(Collected data)
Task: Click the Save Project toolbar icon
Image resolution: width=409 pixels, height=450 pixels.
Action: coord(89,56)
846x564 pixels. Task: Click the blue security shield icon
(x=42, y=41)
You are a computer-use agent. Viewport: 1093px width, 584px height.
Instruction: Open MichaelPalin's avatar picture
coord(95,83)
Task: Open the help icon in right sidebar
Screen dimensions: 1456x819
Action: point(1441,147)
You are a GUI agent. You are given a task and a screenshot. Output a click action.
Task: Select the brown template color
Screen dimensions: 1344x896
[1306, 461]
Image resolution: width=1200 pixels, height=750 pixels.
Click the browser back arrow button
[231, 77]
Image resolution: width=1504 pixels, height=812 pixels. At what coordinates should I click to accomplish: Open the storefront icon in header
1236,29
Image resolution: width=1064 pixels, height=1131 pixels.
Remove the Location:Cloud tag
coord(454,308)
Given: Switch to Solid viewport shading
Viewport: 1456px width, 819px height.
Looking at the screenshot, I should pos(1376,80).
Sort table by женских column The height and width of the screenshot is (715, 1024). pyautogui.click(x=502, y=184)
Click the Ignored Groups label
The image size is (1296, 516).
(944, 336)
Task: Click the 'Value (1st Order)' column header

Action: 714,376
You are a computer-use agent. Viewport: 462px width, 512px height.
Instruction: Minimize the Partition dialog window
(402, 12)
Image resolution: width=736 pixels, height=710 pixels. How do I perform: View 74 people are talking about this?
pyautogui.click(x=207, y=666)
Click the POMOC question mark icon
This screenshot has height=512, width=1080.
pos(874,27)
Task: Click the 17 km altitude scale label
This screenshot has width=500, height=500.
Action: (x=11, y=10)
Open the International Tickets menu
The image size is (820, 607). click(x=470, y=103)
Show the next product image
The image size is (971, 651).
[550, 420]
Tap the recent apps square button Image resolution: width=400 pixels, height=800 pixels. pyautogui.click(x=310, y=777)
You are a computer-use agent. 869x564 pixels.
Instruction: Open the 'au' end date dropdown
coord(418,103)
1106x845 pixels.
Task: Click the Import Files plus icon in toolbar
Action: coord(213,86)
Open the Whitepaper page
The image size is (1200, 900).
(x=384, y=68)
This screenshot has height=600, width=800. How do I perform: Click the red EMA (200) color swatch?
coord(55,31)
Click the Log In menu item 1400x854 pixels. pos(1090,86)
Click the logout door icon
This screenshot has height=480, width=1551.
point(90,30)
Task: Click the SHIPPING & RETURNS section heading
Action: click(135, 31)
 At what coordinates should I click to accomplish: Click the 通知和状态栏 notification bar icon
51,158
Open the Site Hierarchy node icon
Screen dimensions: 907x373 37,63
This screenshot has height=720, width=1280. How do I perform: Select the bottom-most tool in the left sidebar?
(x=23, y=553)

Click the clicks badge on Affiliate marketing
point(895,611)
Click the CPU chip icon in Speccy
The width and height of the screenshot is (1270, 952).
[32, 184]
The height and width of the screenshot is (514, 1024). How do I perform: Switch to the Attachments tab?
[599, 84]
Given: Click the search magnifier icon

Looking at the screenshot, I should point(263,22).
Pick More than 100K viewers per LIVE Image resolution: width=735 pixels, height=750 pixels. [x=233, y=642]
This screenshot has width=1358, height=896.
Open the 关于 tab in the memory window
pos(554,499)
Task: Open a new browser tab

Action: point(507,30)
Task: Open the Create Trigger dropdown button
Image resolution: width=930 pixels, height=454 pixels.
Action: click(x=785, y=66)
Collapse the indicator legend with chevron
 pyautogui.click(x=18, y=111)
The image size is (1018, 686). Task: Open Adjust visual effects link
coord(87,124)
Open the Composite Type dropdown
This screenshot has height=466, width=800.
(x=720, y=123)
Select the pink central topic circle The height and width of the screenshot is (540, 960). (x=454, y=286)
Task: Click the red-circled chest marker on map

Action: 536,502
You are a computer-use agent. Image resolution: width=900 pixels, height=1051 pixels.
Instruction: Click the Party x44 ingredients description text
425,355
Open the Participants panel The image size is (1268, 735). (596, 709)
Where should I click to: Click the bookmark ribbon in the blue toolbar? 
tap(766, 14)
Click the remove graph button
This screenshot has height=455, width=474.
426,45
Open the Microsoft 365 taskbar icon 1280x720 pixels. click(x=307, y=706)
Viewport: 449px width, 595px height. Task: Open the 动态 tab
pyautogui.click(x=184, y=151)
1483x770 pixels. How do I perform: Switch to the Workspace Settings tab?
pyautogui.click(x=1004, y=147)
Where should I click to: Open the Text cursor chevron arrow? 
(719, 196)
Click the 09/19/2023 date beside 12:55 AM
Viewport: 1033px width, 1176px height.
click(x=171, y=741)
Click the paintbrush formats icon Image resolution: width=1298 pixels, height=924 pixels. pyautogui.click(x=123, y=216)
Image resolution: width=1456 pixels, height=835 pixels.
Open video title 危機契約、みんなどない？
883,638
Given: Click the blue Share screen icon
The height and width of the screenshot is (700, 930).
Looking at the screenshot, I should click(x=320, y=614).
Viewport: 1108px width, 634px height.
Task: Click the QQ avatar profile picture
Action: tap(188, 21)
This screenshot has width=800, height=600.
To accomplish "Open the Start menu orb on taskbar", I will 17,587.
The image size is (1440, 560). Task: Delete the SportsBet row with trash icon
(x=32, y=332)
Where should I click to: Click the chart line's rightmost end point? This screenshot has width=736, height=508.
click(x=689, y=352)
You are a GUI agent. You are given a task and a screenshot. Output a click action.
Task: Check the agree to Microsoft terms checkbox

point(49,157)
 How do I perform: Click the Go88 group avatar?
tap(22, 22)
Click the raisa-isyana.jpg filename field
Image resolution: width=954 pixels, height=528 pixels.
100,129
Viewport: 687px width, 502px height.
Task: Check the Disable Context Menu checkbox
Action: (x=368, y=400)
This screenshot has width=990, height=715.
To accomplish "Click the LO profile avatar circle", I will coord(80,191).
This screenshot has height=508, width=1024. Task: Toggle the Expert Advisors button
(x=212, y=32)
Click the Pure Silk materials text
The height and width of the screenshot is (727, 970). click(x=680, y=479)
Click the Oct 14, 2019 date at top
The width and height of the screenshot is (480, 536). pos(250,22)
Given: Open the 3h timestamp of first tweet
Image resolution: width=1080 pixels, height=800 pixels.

#### Instructions for the task
Only an exact transcription of all the records above counts as an answer.

#### Reply to the exercise
Task: Click the Save Project toolbar icon
Image resolution: width=409 pixels, height=450 pixels.
Action: coord(89,56)
846x564 pixels. Task: Click the blue security shield icon
(x=42, y=41)
You are a computer-use agent. Viewport: 1093px width, 584px height.
Instruction: Open MichaelPalin's avatar picture
coord(95,83)
Task: Open the help icon in right sidebar
Screen dimensions: 1456x819
Action: point(1441,147)
You are a GUI agent. You are given a task and a screenshot. Output a click action.
Task: Select the brown template color
Screen dimensions: 1344x896
[1306, 461]
Image resolution: width=1200 pixels, height=750 pixels.
Click the browser back arrow button
[231, 77]
Image resolution: width=1504 pixels, height=812 pixels. At what coordinates should I click to accomplish: Open the storefront icon in header
1236,29
Image resolution: width=1064 pixels, height=1131 pixels.
Remove the Location:Cloud tag
coord(454,308)
Given: Switch to Solid viewport shading
Viewport: 1456px width, 819px height.
Looking at the screenshot, I should pos(1376,80).
Sort table by женских column The height and width of the screenshot is (715, 1024). pyautogui.click(x=502, y=184)
Click the Ignored Groups label
The image size is (1296, 516).
(944, 336)
Task: Click the 'Value (1st Order)' column header

Action: 714,376
You are a computer-use agent. Viewport: 462px width, 512px height.
Instruction: Minimize the Partition dialog window
(402, 12)
Image resolution: width=736 pixels, height=710 pixels. How do I perform: View 74 people are talking about this?
pyautogui.click(x=207, y=666)
Click the POMOC question mark icon
This screenshot has height=512, width=1080.
pos(874,27)
Task: Click the 17 km altitude scale label
This screenshot has width=500, height=500.
Action: (x=11, y=10)
Open the International Tickets menu
The image size is (820, 607). click(x=470, y=103)
Show the next product image
The image size is (971, 651).
[550, 420]
Tap the recent apps square button Image resolution: width=400 pixels, height=800 pixels. pyautogui.click(x=310, y=777)
You are a computer-use agent. 869x564 pixels.
Instruction: Open the 'au' end date dropdown
coord(418,103)
1106x845 pixels.
Task: Click the Import Files plus icon in toolbar
Action: coord(213,86)
Open the Whitepaper page
The image size is (1200, 900).
(x=384, y=68)
This screenshot has height=600, width=800. How do I perform: Click the red EMA (200) color swatch?
coord(55,31)
Click the Log In menu item 1400x854 pixels. pos(1090,86)
Click the logout door icon
This screenshot has height=480, width=1551.
point(90,30)
Task: Click the SHIPPING & RETURNS section heading
Action: click(135, 31)
 At what coordinates should I click to accomplish: Click the 通知和状态栏 notification bar icon
51,158
Open the Site Hierarchy node icon
Screen dimensions: 907x373 37,63
This screenshot has height=720, width=1280. How do I perform: Select the bottom-most tool in the left sidebar?
(x=23, y=553)

Click the clicks badge on Affiliate marketing
point(895,611)
Click the CPU chip icon in Speccy
The width and height of the screenshot is (1270, 952).
[32, 184]
The height and width of the screenshot is (514, 1024). How do I perform: Switch to the Attachments tab?
[599, 84]
Given: Click the search magnifier icon

Looking at the screenshot, I should point(263,22).
Pick More than 100K viewers per LIVE Image resolution: width=735 pixels, height=750 pixels. [x=233, y=642]
This screenshot has width=1358, height=896.
Open the 关于 tab in the memory window
pos(554,499)
Task: Open a new browser tab

Action: point(507,30)
Task: Open the Create Trigger dropdown button
Image resolution: width=930 pixels, height=454 pixels.
Action: click(x=785, y=66)
Collapse the indicator legend with chevron
 pyautogui.click(x=18, y=111)
The image size is (1018, 686). Task: Open Adjust visual effects link
coord(87,124)
Open the Composite Type dropdown
This screenshot has height=466, width=800.
(x=720, y=123)
Select the pink central topic circle The height and width of the screenshot is (540, 960). (x=454, y=286)
Task: Click the red-circled chest marker on map

Action: 536,502
You are a computer-use agent. Image resolution: width=900 pixels, height=1051 pixels.
Instruction: Click the Party x44 ingredients description text
425,355
Open the Participants panel The image size is (1268, 735). (596, 709)
Where should I click to: Click the bookmark ribbon in the blue toolbar? 
tap(766, 14)
Click the remove graph button
This screenshot has height=455, width=474.
426,45
Open the Microsoft 365 taskbar icon 1280x720 pixels. click(x=307, y=706)
Viewport: 449px width, 595px height. Task: Open the 动态 tab
pyautogui.click(x=184, y=151)
1483x770 pixels. How do I perform: Switch to the Workspace Settings tab?
pyautogui.click(x=1004, y=147)
Where should I click to: Open the Text cursor chevron arrow? 
(719, 196)
Click the 09/19/2023 date beside 12:55 AM
Viewport: 1033px width, 1176px height.
click(x=171, y=741)
Click the paintbrush formats icon Image resolution: width=1298 pixels, height=924 pixels. pyautogui.click(x=123, y=216)
Image resolution: width=1456 pixels, height=835 pixels.
Open video title 危機契約、みんなどない？
883,638
Given: Click the blue Share screen icon
The height and width of the screenshot is (700, 930).
Looking at the screenshot, I should click(x=320, y=614).
Viewport: 1108px width, 634px height.
Task: Click the QQ avatar profile picture
Action: tap(188, 21)
This screenshot has width=800, height=600.
To accomplish "Open the Start menu orb on taskbar", I will 17,587.
The image size is (1440, 560). Task: Delete the SportsBet row with trash icon
(x=32, y=332)
Where should I click to: Click the chart line's rightmost end point? This screenshot has width=736, height=508.
click(x=689, y=352)
You are a GUI agent. You are given a task and a screenshot. Output a click action.
Task: Check the agree to Microsoft terms checkbox

point(49,157)
 How do I perform: Click the Go88 group avatar?
tap(22, 22)
Click the raisa-isyana.jpg filename field
Image resolution: width=954 pixels, height=528 pixels.
100,129
Viewport: 687px width, 502px height.
Task: Check the Disable Context Menu checkbox
Action: (x=368, y=400)
This screenshot has width=990, height=715.
To accomplish "Click the LO profile avatar circle", I will coord(80,191).
This screenshot has height=508, width=1024. Task: Toggle the Expert Advisors button
(x=212, y=32)
Click the Pure Silk materials text
The height and width of the screenshot is (727, 970). click(x=680, y=479)
Click the Oct 14, 2019 date at top
The width and height of the screenshot is (480, 536). pos(250,22)
Given: Open the 3h timestamp of first tweet
Image resolution: width=1080 pixels, height=800 pixels.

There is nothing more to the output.